Emilia Perez (de Jacques Audiard)
Si j’ai découvert Emilia Perez avec autant de retard, c’est en grande partie parce qu’il s’agit d’une comédie musicale. Or, soyons honnêtes : l’idée de regarder un long-métrage où les personnages se mettent soudainement à pousser la chansonnette sans raison apparente m’a toujours semblé profondément absurde. J’ai mes limites, et ce genre de film en fait partie. Cela dit, dans Emilia Perez, les intermèdes chantés ne sont finalement pas si nombreux, et ils s’intègrent parfaitement au récit et à son propos. On parvient donc à les accepter, même si la qualité vocale n’est pas toujours renversante.
Quant à l’histoire, vous en avez sans doute déjà entendu parler : un baron de la drogue mexicain, à la tête d’un des cartels les plus violents du pays, entreprend une transition pour devenir une femme. Pour rappel, au Mexique, le trafic de drogue est une sorte de sport national, un peu comme le cyclisme en Belgique. Une telle transformation est loin d’être simple, et notre criminel endurci fait appel aux services d’une jeune avocate, interprétée par Zoë Saldaña, dont la carrière stagne en raison de sa couleur de peau et de son statut social. Le film aborde ainsi la question de l’acceptation de soi : comment se vivre, comment se percevoir, comment assumer pleinement ce que l’on est ? Lorsqu’on a incarné toute sa vie une figure de mâle alpha, les mains plongées dans le cambouis de la violence et la misère, envisager une transition semble d’autant plus inimaginable. Comment faire comprendre aux autres qu’on ne cherche pas seulement à dominer les femmes, mais qu’on aspire à en devenir une soi-même ?

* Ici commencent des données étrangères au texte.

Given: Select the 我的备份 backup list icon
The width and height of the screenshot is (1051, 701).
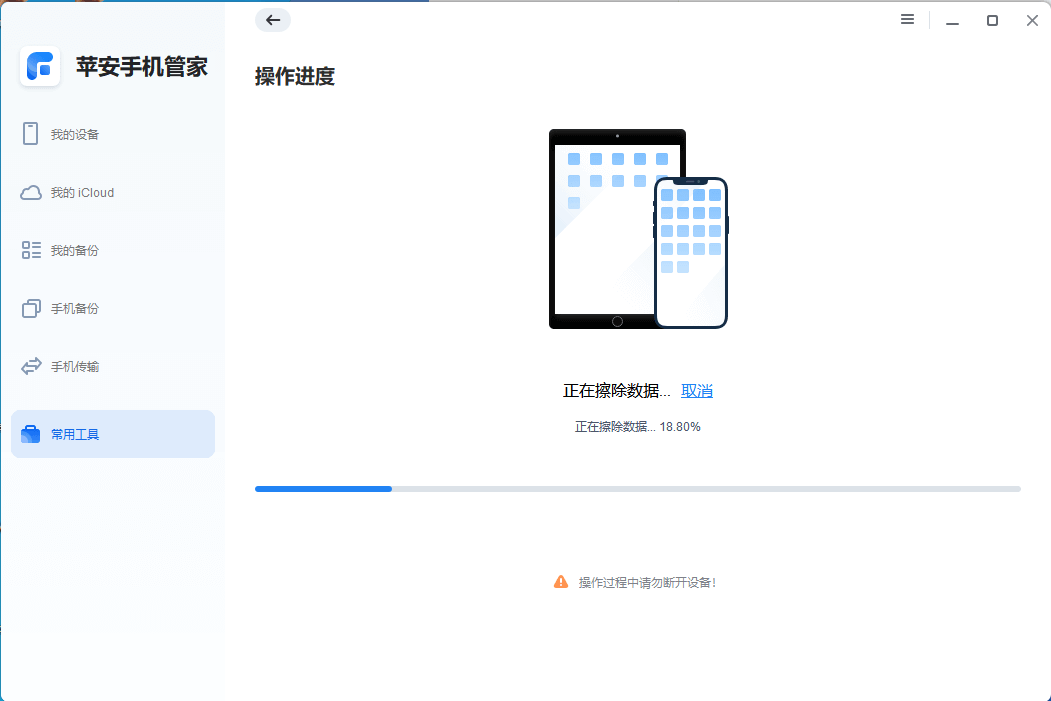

Une fois devenue Emilia, l’ancien baron de la drogue tente de reconstruire une vie plus paisible. Il (Elle, bon sang !) se rachète en fondant une association venant en aide aux familles qui ignorent ce qu’il est advenu de leurs proches, disparus dans cette impitoyable guerre de la drogue. Rappelons qu’au Mexique, plus de 100 000 personnes ont été assassinées ou enlevées sans qu’on puisse retrouver leur trace. Avant cela, Emilia a dû envoyer sa femme et ses deux enfants à Lausanne, en Suisse, pour les protéger et se donner l’opportunité de renaître (en mettant en scène sa propre mort). Lorsque ceux-ci reviennent, ils ne reconnaissent pas celle qui se présente désormais comme une tante. C’est là que réside la faille dans le mécanisme : quoi qu’on fasse, peu importe la nouvelle vie que l’on tente de bâtir, l’ancienne finit toujours par refaire surface. Il y a un moment où tout vacille, où l’édifice se fissure. Et lorsque l’on gratte, tôt ou tard, une substance purulente s’en échappe : l’infection se propage, et l’on finit par regretter de ne pas s'être coupé les ongles. La dynamique est ici implacable. Passe encore que l’ex-femme d’Emilia s’autorise une parenthèse au lit avec un ancien rival, mais comment accepter qu’elle se remarie et que les enfants deviennent hors d’atteinte ? Emilia se retrouve ainsi condamnée à une solitude qu’elle a, en réalité, organisé dès le départ en mentant à tout le monde. Le film de Jacques Audiard a été largement salué pour son audace et son inventivité. Je ne le qualifierais pas de chef-d’œuvre de l’année – n’exagérons rien –, mais il se regarde avec plaisir et recèle quelques fulgurances réjouissantes. Il faut également mentionner l’actrice principale, Karla Sofia Gascon, qui a elle-même effectué une transition dans la vraie vie, rendant sa performance d’autant plus saisissante. Ironie du sort, celle (ou celui) que l’on imaginait parfait·e (ma première tentative d'écriture inclusive, et la dernière) pour incarner cette artiste progressiste susceptible d'ébranler les conventions s’est révélée être une personnalité des plus réactionnaires : d’anciens tweets racistes ont bien failli compromettre la trajectoire du film. Comme quoi, il faut toujours se méfier des apparences – à tous points de vue. C’est aussi l’une des leçons d’Emilia Perez, à l'écran et dans la presse.